Thermal endometrial destruction by means of a balloon catheter : experimental and clinical evaluation of a new form of treatment for menorrhagia

University dissertation from Department of Obstetrics and Gynaecology, Lund University Hospital, SE-221 85 Lund, Sweden

Abstract: Thermal endometrial destruction by means of a silicone balloon catheter is a new form of treatment for menorrhagia aimed at reducing menstrual blood loss. The purpose of the present work was to study, experimentally, the thermal effects on and the thermal conductivity of uterine tissue, to obtain a basis for the estimation of optimal treatment conditions by means of numerical analyses using a computer simulation model, to elucidate possible problems which may arise during the procedure, to evaluate how the patients tolerated this treatment and to judge which patients were suitable for this form of treatment and, finally, to study the uterine cavity after treatment and the long-term results of treatment. The treatment was performed on 117 women from August 1993 to December 1996, and 116 were followed up. The treatment exerts thermal effects on the endometrium and myometrium without damage to surrounding tissue. The endometrium and myometrium were found to have similar thermal conductivities. Simulations demonstrated the importance of the intracavitary temperature and pressure, while the duration of the treatment was found to be less important.
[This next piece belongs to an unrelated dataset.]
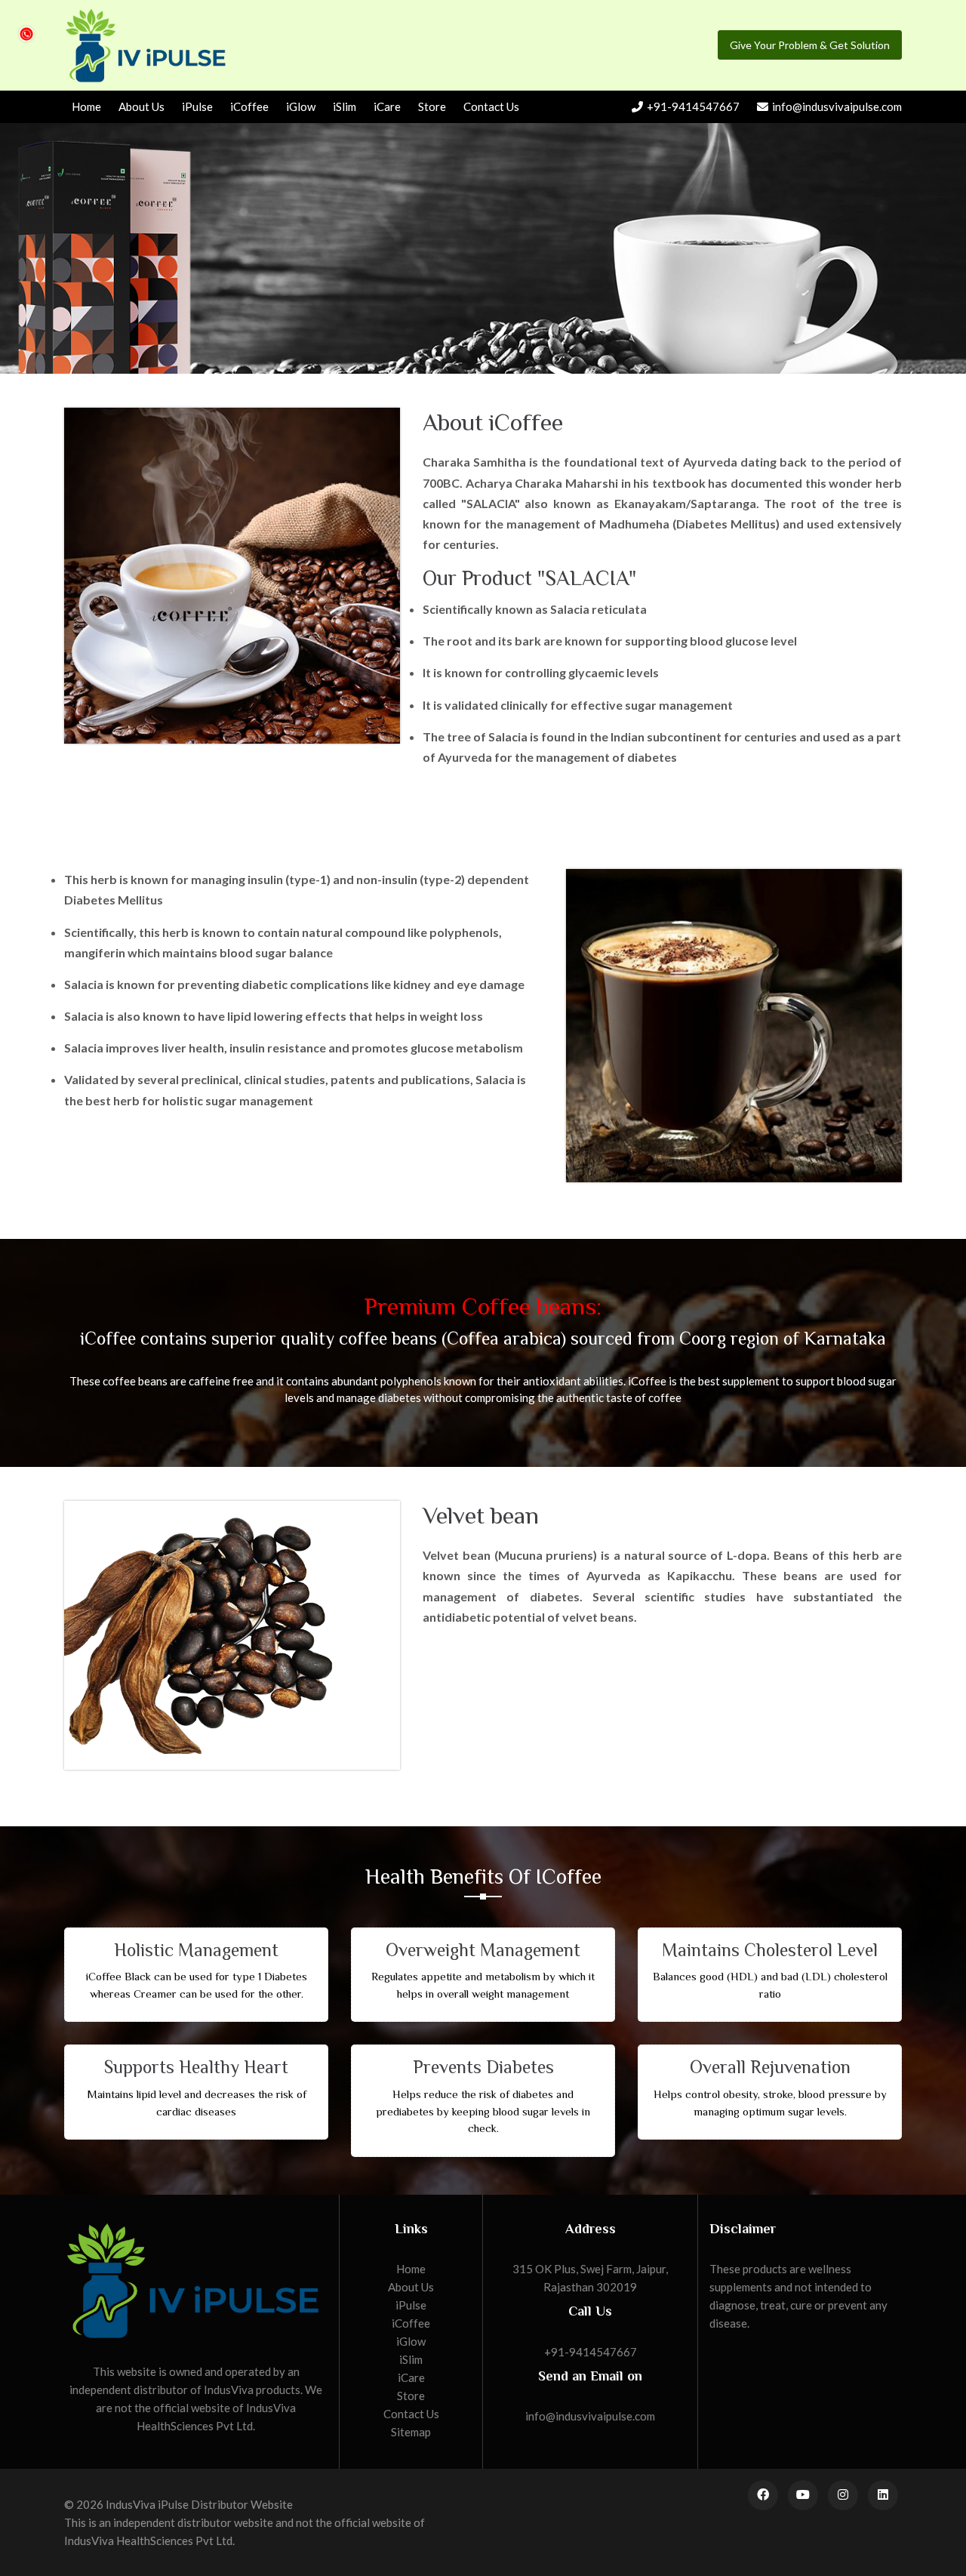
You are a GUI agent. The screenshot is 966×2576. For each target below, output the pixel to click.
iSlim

There were no immediate peroperative complications, and the treatment was well tolerated by the patients. Women exhibiting uterine intracavitary changes should not be treated by this form of treatment and it should not be recommended for women with submucosal leiomyomas. After treatment, the uterine cavity was observed to be fibrotic. The treatment significantly reduced the measured menstrual blood volume (p<0.001) and the number of reported bleeding days (p<0.001). After 25 months' mean follow-up time (range 10-49) the success rate was 94%, excluding women with preoperative intracavitary changes and pretreatment ultrasonographically identified submucosal leiomyomas. Thus, this out-patient treatment has a high success rate. It is safe for the patient and easy for the physician to learn.